4. Additional Experimental Details

4.1. Implementation Details

We use Adam optimizer to optimize the models, setting the initial learning rate to 0.005 and the number of training epochs to 200 on all datasets. The regularizer hyper-parameter for EWC (EWC), MAS and TWP is always set to 10,000. And $\beta$ for TWP (TWP) is set to 0.01. For those experience replay baselines, i.e., GEM (GEM), ER-GNN (ERGNN) and SSM (SSM), we set the buffer size for each class to be 60, 60, 400, 100 for Amazon Computers, Corafull, OGB-Arxiv, and Reddit, respectively. For our method, we choose a buffer size that is the same as that of other methods and select a suitable $\beta$ from [0.0, 0.25, 0.5, 0.75, 1.0] for different datasets. Additionally, we set the structure of all backbones as a 2-layer network with a hidden layer dimension of 256 for fairness. Finally, due to the abundance of experimental results for each method across all the three backbones, we only present the best results of each method on each dataset.

Refer to caption — Figure 1. The influence of $\beta$ on average accuracy.

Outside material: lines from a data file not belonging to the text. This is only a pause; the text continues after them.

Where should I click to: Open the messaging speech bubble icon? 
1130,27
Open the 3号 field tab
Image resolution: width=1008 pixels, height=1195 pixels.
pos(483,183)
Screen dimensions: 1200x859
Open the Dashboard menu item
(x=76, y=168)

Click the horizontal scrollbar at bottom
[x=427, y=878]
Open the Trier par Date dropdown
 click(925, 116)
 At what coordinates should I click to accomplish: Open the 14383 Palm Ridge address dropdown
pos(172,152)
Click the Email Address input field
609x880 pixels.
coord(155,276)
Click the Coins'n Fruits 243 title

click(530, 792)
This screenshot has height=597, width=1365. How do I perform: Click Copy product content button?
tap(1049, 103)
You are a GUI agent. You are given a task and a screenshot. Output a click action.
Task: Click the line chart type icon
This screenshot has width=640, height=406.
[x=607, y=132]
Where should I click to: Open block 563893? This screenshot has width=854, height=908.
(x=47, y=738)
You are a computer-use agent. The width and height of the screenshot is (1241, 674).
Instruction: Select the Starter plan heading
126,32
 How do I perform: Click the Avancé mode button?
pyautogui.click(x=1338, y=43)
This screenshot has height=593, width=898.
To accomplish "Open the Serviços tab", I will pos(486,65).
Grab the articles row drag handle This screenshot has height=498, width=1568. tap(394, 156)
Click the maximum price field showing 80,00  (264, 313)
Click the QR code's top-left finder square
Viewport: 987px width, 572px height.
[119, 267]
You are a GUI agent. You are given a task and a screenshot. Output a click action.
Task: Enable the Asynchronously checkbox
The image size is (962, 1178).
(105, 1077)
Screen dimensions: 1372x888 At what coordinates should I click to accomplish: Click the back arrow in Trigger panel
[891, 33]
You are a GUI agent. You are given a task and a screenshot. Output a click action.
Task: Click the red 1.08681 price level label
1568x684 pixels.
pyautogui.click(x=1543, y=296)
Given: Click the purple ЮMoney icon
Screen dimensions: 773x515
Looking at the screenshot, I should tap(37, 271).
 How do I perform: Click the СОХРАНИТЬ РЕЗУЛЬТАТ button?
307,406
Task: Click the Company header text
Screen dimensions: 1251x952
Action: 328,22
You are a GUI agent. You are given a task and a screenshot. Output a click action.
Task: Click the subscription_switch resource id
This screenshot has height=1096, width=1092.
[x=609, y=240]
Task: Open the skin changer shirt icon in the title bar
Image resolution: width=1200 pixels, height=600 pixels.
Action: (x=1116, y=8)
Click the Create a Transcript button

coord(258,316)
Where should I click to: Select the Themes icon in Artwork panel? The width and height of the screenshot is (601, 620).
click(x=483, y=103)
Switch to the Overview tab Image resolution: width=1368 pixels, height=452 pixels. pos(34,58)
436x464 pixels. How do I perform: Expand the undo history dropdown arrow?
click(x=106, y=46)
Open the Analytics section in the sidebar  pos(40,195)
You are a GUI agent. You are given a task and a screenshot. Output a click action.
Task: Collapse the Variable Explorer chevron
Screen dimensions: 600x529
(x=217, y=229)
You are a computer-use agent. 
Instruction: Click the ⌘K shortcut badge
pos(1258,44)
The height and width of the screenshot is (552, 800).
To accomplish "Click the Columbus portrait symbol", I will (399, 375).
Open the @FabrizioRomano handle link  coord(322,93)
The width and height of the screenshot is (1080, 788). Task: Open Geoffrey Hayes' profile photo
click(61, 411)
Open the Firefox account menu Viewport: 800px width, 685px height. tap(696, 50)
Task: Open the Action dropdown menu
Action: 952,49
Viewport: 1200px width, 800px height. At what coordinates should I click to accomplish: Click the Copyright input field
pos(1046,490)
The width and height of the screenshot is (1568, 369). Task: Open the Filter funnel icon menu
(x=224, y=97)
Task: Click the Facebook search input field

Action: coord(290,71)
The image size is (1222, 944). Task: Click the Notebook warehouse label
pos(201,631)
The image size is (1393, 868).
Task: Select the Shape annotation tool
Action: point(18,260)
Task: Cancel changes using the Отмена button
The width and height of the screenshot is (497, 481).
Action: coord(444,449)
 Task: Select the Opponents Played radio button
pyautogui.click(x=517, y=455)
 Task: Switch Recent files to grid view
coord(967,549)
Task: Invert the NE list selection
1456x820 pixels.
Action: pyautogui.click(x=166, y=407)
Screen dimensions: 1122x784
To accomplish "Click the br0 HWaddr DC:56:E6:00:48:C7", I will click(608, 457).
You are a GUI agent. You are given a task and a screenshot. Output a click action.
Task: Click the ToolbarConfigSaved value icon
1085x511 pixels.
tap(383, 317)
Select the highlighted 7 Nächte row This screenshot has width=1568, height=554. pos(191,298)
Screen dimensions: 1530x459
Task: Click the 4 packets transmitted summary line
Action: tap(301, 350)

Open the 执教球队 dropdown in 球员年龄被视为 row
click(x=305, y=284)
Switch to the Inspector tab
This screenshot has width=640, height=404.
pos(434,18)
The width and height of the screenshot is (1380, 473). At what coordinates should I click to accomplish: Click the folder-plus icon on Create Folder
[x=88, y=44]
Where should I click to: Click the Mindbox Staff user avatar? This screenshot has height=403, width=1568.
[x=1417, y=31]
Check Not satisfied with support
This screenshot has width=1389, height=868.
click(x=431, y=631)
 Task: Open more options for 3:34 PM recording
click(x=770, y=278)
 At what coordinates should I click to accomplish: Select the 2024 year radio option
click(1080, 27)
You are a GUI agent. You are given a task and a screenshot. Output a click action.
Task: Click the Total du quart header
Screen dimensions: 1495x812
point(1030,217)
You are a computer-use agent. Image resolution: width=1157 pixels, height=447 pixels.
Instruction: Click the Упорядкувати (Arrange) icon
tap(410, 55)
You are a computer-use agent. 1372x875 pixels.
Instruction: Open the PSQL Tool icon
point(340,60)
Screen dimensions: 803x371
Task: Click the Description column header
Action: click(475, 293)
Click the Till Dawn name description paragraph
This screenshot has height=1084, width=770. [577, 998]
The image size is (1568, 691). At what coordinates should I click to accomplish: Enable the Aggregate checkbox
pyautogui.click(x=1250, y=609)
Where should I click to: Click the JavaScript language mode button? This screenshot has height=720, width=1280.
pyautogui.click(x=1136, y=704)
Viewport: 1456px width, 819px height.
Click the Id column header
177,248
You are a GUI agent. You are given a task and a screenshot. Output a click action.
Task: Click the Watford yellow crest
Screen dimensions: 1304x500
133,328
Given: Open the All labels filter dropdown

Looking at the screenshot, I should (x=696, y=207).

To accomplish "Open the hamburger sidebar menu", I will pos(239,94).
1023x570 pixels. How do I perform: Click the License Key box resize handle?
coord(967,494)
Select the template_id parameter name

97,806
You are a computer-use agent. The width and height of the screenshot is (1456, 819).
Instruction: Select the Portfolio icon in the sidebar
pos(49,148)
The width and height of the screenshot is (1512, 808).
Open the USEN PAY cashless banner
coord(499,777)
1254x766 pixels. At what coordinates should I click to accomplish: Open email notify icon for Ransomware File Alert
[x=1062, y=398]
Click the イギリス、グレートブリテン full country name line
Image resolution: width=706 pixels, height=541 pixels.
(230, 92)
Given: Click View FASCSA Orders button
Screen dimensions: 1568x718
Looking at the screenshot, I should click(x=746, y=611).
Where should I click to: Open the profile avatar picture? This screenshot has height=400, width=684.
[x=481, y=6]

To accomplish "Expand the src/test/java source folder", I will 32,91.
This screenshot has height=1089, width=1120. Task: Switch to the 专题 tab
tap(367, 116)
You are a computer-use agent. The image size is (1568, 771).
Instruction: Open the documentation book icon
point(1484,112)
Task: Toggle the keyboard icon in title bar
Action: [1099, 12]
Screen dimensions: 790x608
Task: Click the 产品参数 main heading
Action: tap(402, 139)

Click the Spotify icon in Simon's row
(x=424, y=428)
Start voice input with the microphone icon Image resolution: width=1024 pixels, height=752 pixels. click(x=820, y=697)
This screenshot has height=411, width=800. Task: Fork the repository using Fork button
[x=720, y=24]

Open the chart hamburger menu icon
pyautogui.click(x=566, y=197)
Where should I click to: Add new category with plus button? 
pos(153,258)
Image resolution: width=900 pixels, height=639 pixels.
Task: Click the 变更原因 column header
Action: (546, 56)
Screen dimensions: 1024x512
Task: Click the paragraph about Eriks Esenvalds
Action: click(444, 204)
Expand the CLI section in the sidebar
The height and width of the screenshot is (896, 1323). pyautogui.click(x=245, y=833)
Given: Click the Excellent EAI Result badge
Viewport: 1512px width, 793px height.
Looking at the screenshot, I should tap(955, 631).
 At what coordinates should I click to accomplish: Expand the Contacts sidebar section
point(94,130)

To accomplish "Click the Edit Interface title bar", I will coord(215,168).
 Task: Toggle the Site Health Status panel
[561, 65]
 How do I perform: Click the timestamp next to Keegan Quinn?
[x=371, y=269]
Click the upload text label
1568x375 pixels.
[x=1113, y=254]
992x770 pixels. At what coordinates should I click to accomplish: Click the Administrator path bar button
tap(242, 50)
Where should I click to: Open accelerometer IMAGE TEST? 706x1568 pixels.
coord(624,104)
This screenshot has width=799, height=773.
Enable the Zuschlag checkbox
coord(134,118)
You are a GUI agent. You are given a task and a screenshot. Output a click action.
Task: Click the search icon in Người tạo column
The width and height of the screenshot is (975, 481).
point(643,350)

4.2. Sensitivity of Hyper-parameter

To analyze the sensitivity of our method to the value of the hyper-parameter $\beta$ , we demonstrate the influence of $\beta$ on AA using the total four datasets. In this experiment, we further divide $\beta$ into [0.0, 0.1, 0.2, 0.3, 0.4, 0.5, 0.6, 0.7, 0.8, 0.9, 1.0] to observe its effects more carefully. Figure 1 displays that the value of $\beta$ has different effects on different datasets. For example, on the Amazon Computers dataset, it leads to approximately 14% performance fluctuation, while on the Corafull dataset, it only leads to about 0.8% fluctuation. Further analysis of the experiments reveals that the peak consistently occurs at the middle position on all datasets, which further confirms the effectiveness of our feature-topology fusion sampling.

4.3. Qualitative Analysis

In order to demonstrate the effectiveness of the node representations learned by FTF-ER, we conduct a qualitative analysis on the Amazon Computers dataset. For this purpose, we generate a series of standard t-SNE (t-SNE) 2D projected plots of node representations to reinforce this analysis. We select the complete test data set containing 5 tasks and 10 classes for demonstration, to analyze the overall performance of each model after undergoing the complete continual learning process. Given FTF-ER’s ability to differentiate between the importance of nodes at the feature and topological levels, we anticipate that nodes sharing the same labels will be positioned closely in the projection space, indicating similar representation vectors. Figure 2 visualizes the hidden layer representations of four CGL methods, namely FTF-ER, SSM (SSM), ER-GNN (ERGNN), and TWP (TWP). Experimental results show that FTF-ER exhibits a clearer separation of nodes from distinct communities compared to alternative methods. The nodes with different labels are represented by dots in different colors. This showcases the capability of our FTF-ER in capturing distinctions among nodes within diverse communities through the gathered node information.